En su mensaje para la Jornada mundial de la paz del año 2011, Benedicto XVI ha ofrecido una valiente defensa del derecho a la libertad religiosa que pertenece a cada ser humano.
Entre otras cosas, el Papa recordaba que “toda persona ha de poder ejercer libremente el derecho a profesar y manifestar, individualmente o comunitariamente, la propia religión o fe, tanto en público como en privado, por la enseñanza, la práctica, las publicaciones, el culto o la observancia de los ritos. No debería haber obstáculos si quisiera adherirse eventualmente a otra religión, o no profesar ninguna” (Mensaje para la Jornada mundial de la paz, 1 de enero de 2011, n. 5).
En ese mismo Mensaje (n. 8), Benedicto XVI denunciaba los peligros que surgen tanto del fanatismo religioso (que busca imponer una religión a los miembros de una sociedad y que persigue a otros grupos religiosos) como del laicismo (que puede llegar a marginar o impedir la presencia de lo religioso en el ámbito público). Tanto el fanatismo como el laicismo van contra la justicia, contra el mismo hombre y contra Dios, y promueven ese contexto de violencias que destruyen la paz y la armonía en la vida social.
En el mundo moderno existen, no podemos negarlo, serias amenazas contra la libertad religiosa. Reconocerlas y denunciarlas es sólo un primer paso para superar una situación que impide a los pueblos avanzar hacia la paz y que priva a millones de seres humanos de uno de sus derechos humanos fundamentales.

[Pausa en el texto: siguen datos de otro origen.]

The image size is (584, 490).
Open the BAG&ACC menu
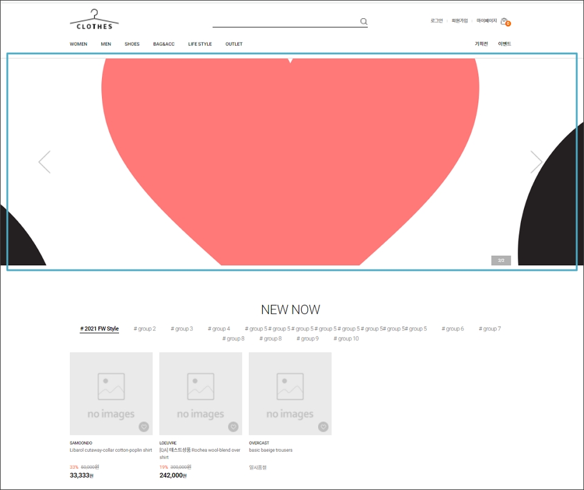tap(163, 44)
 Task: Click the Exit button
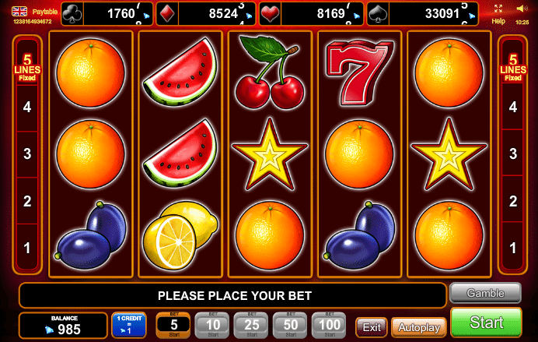point(372,327)
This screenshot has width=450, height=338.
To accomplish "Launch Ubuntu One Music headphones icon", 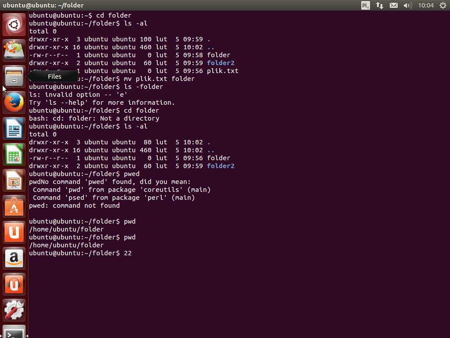I will tap(15, 284).
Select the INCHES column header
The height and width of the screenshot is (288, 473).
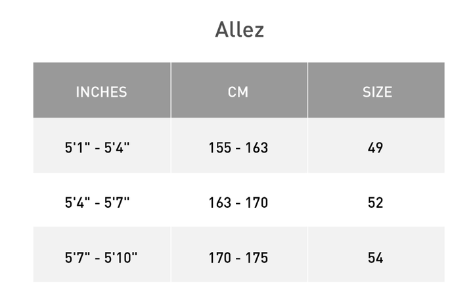[102, 90]
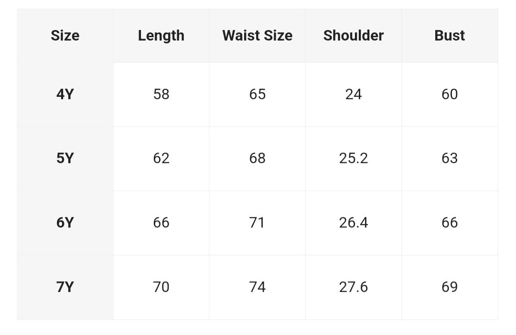Select the 7Y size row label
The image size is (516, 335).
click(x=65, y=287)
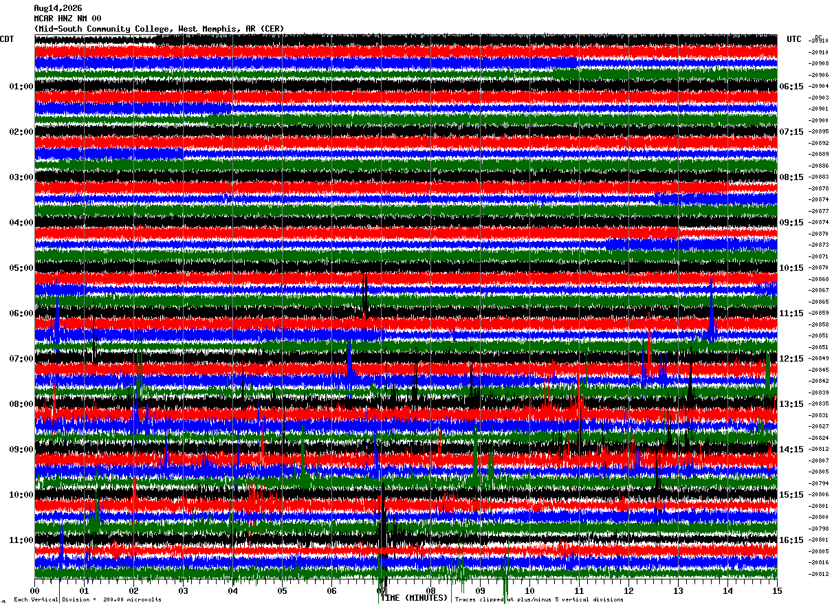Click the Each Vertical Division footer note

coord(88,600)
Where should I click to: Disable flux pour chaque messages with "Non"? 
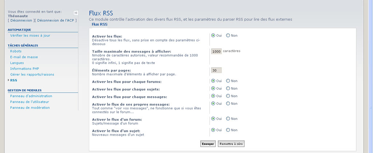coord(228,96)
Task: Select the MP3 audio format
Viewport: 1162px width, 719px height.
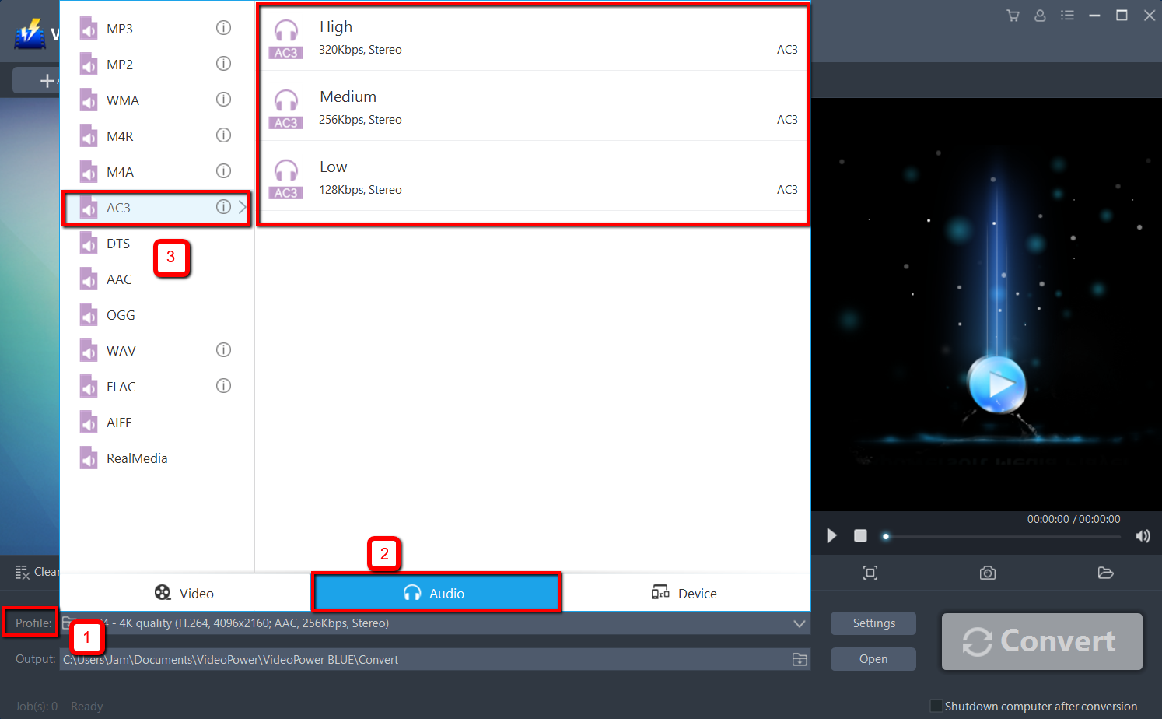Action: pyautogui.click(x=121, y=28)
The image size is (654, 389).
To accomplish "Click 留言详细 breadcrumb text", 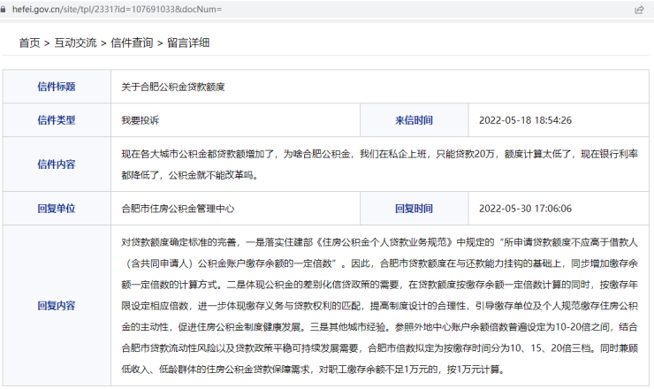I will coord(187,42).
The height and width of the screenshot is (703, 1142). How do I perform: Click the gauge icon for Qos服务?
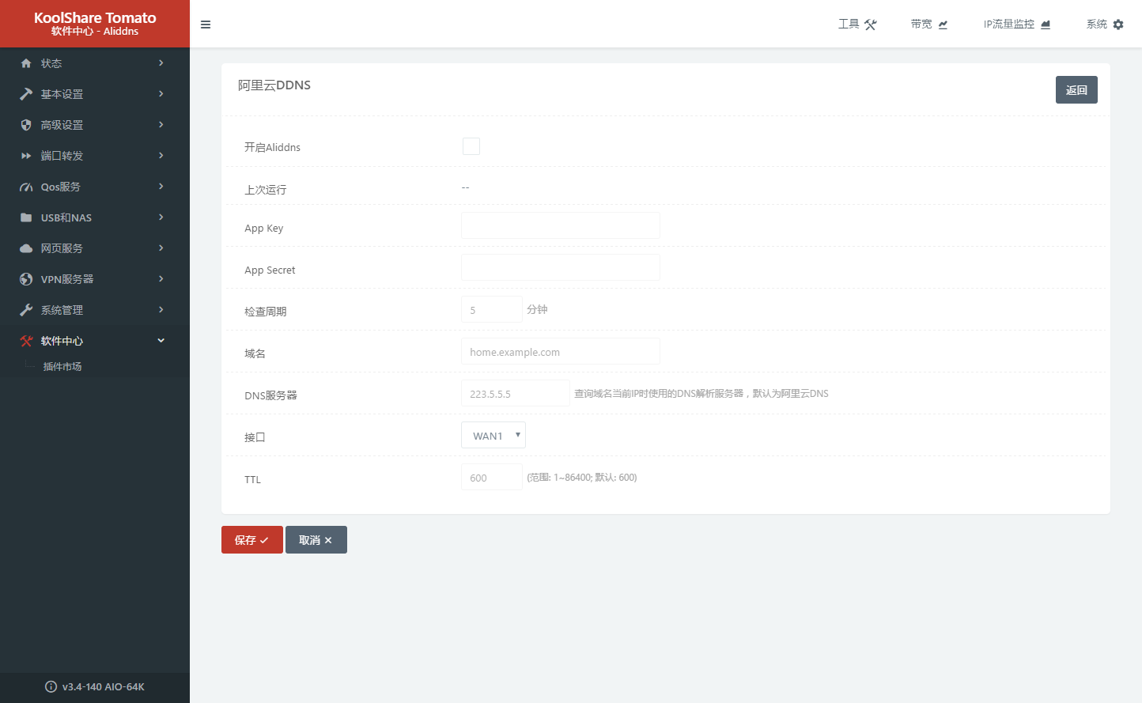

Sólo cuando exista una verdadera libertad religiosa será posible leer serenamente cualquier texto religioso, sin miedo a ser perseguido tras las decisiones que uno tome; o será posible cambiar de religión, o incluso no tener religión alguna, si uno cree en conciencia que debe actuar de esa manera. Como también será posible manifestar abiertamente las propias ideas religiosas a los demás, desde el deseo, solidario y siempre respetuoso de la sana libertad del interlocutor, de ayudar a otros a encontrar las verdades que uno ha acogido, como la mejor manera de recorrer el camino terreno que nos prepara al encuentro, eterno, con Dios.